> **Task**
Please return the listing exactly as it stands, skipping any pictures.

> **Input**
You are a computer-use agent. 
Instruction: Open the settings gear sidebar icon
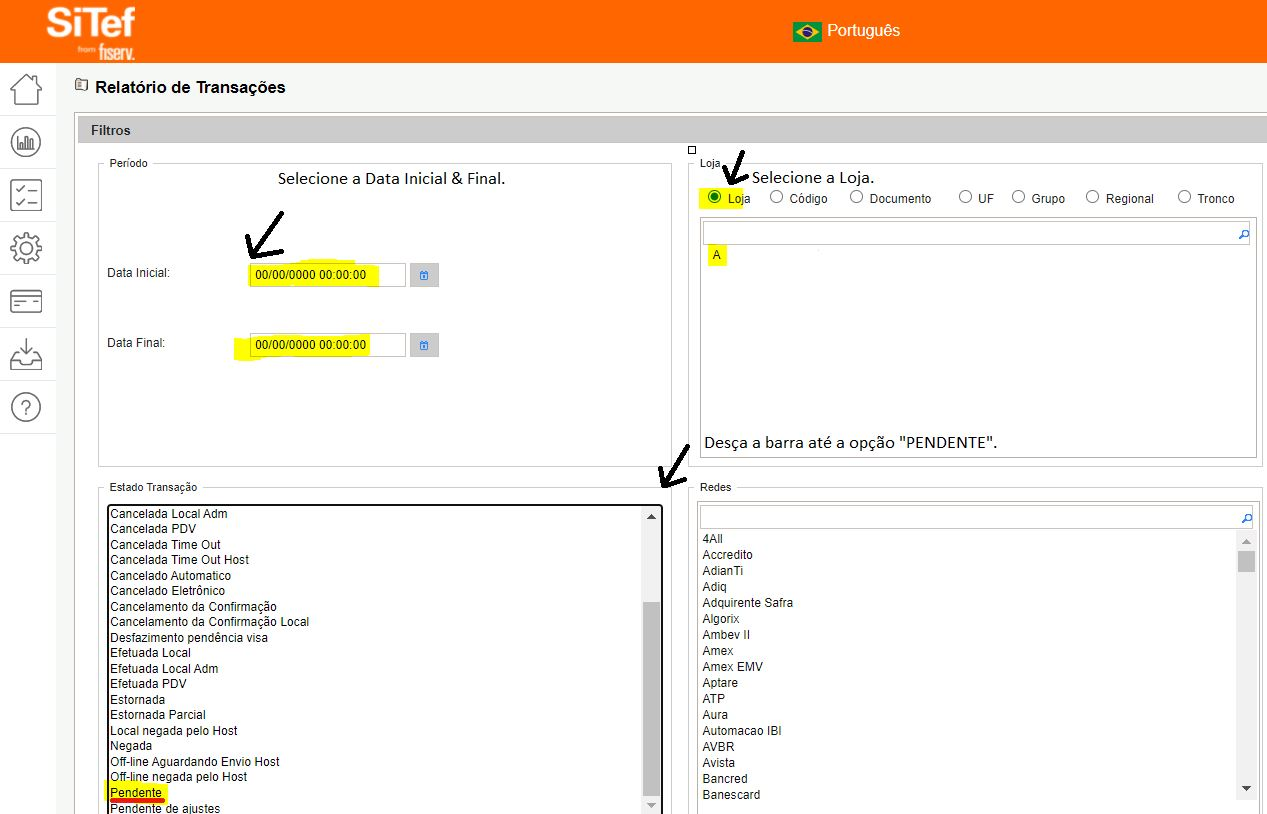coord(26,248)
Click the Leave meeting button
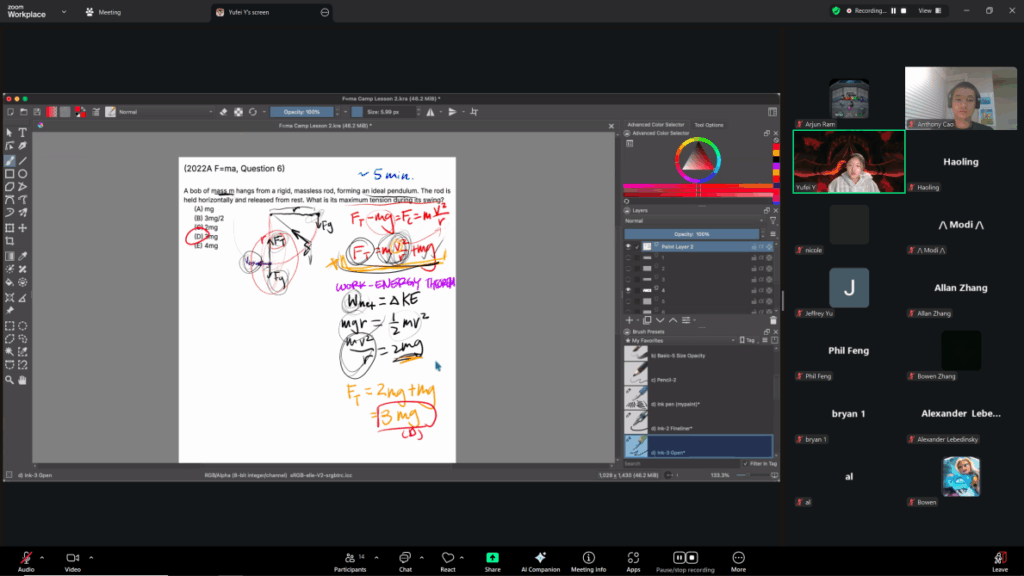 tap(999, 562)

> **Answer space**
You are a computer-use agent. 
Instruction: Open the settings gear sidebar icon
coord(26,248)
Click the Leave meeting button
 tap(999, 562)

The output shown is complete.